I leader africani chiedono giustizia climatica
Nella Dichiarazione di Nairobi l’impegno a ridurre le emissioni in cambio di un sostegno in chiave green
di Alberto Magnani
2' di lettura
Il paradosso è sempre lo stesso: l’Africa è il Continente che incide meno sulle emissioni globali e quello che soffre di più le conseguenze del climate change. Un divario che ha alimentato una richiesta politica, quella di una maggiore «giustizia climatica» a favore delle economie meno responsabili dell’emergenza ambientale e più vulnerabili alle sue ricadute, dalle siccità agli alluvioni che sommergono l’Africa occidentale.
Il pressing dei capi di Stato e di governo del Continente si è materializzato nella cosiddetta Nairobi declaration, la dichiarazione di Nairobi, il testo che farà da base negoziale nel braccio di ferro con i Paesi ricchi atteso al vertice emiratino.

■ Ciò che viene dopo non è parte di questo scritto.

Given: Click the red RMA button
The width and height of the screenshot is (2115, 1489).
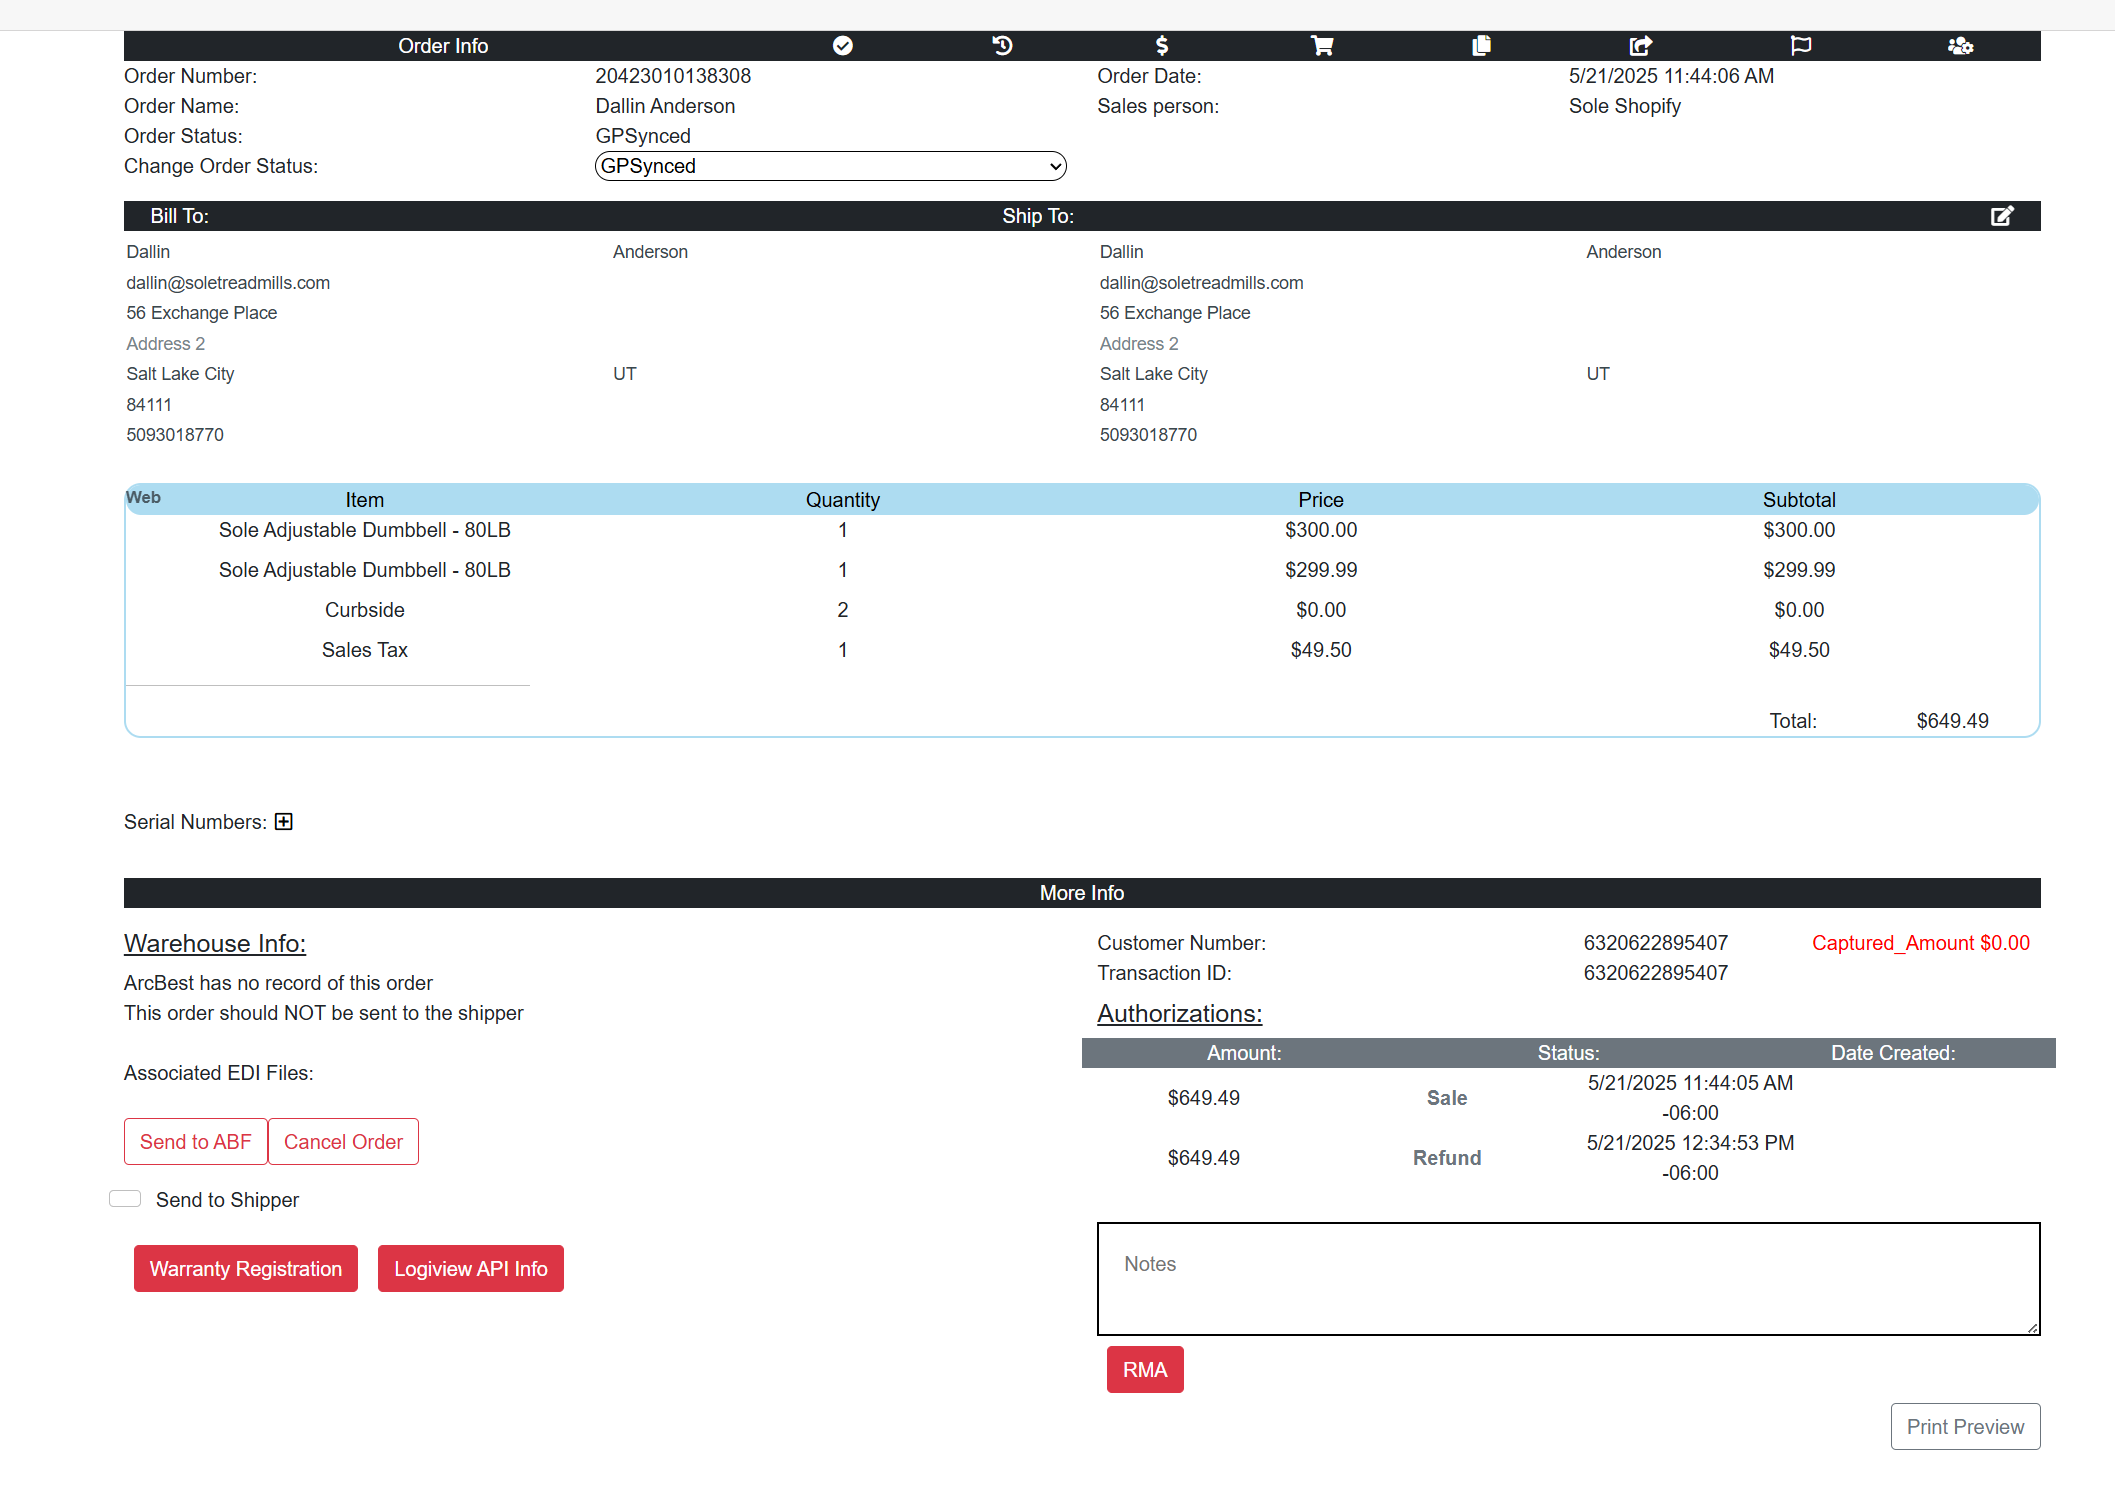Looking at the screenshot, I should click(1145, 1370).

Il documento, firmato all’Africa Climate Summit dello scorso settembre, propone una sorta di accordo fra le economie africane e i partner internazionali, Usa e Ue in testa. I Paesi del Continente si impegnano a rispettare 15 obiettivi per la propria transizione ecologica, da una spinta sulla «industrializzazione verde» al raddoppio degli sforzi sull’agricoltura sostenibile, fino alla mobilitazione di 30 miliardi di dollari annui per colmare il gap di investimenti sulle risorse idriche.

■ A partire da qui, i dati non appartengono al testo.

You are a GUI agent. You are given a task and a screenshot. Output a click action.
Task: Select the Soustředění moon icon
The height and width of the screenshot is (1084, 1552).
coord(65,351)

La contropartita avanzata alle economie ricche, le stesse che scandiscono i tempi dell’agenda verde, ruota attorno a un pacchetto di richieste che va dal potenziamento dell’energia pulita a una nuova «architettura» finanziaria in chiave green. È il caso dell’appello a sostenere gli obiettivi di rialzo della capacità di generazione da fonti rinnovabili, alzando l’asticella dai 56 gigawatt del 2022 ai 300 gigawatt attesi nel 2030, fino alla proposta di una global tax che finanzi la transizione verde o il rafforzamento del cosiddetto Common Framework: l’iniziativa del G20 per facilitare la ristrutturazione del debito delle economie più fragili, un tasto sensibile per la regione africane e gli scenari di una crisi debitoria già scandita da default come quello dello Zambia nel 2020 e del Ghana a fine 2022.
Il testo emerso dal vertice climatico di Nairobi, destinato a una cadenza biennale, cerca di raccordare le sensibilità e gli obiettivi dei Paesi sotto il cappello dell’Unione africana: l’organizzazione che riunisce i 55 Stati del Continente e sta manifestando una identità politica sempre più netta.
L’armonia sulla carta lascia trasparire le inevitabili discordanze fra Paesi con grandezze, tessuti economici e ambizioni diversissime. La Nigeria, prima economia africana per Pil, deve bilanciare l’agenda verde con un’economia appesa alla sua ricchezza di greggio, fonte di circa l’80% dei suoi ricavi da export. Il Sudafrica, la più industrializzata, si ritrova a fronteggiare i malumori interni dei suoi attori economici, intimoriti da una transizione che penalizzerebbe un settore clou come quello estrattivo. Il Kenya, all’estremo opposto, è fra le forze più agguerrite negli investimenti in rinnovabili e non sembra aperto a concessioni.
La sintesi riemerge su un obiettivo comune, non a caso fra i pilastri della dichiarazione di Nairobi: il diritto a un «risarcimento» delle economie ricche nei confronti di quelle africane. Le vittime di un’emergenza nata da altri e pagata, finora, soprattutto da loro.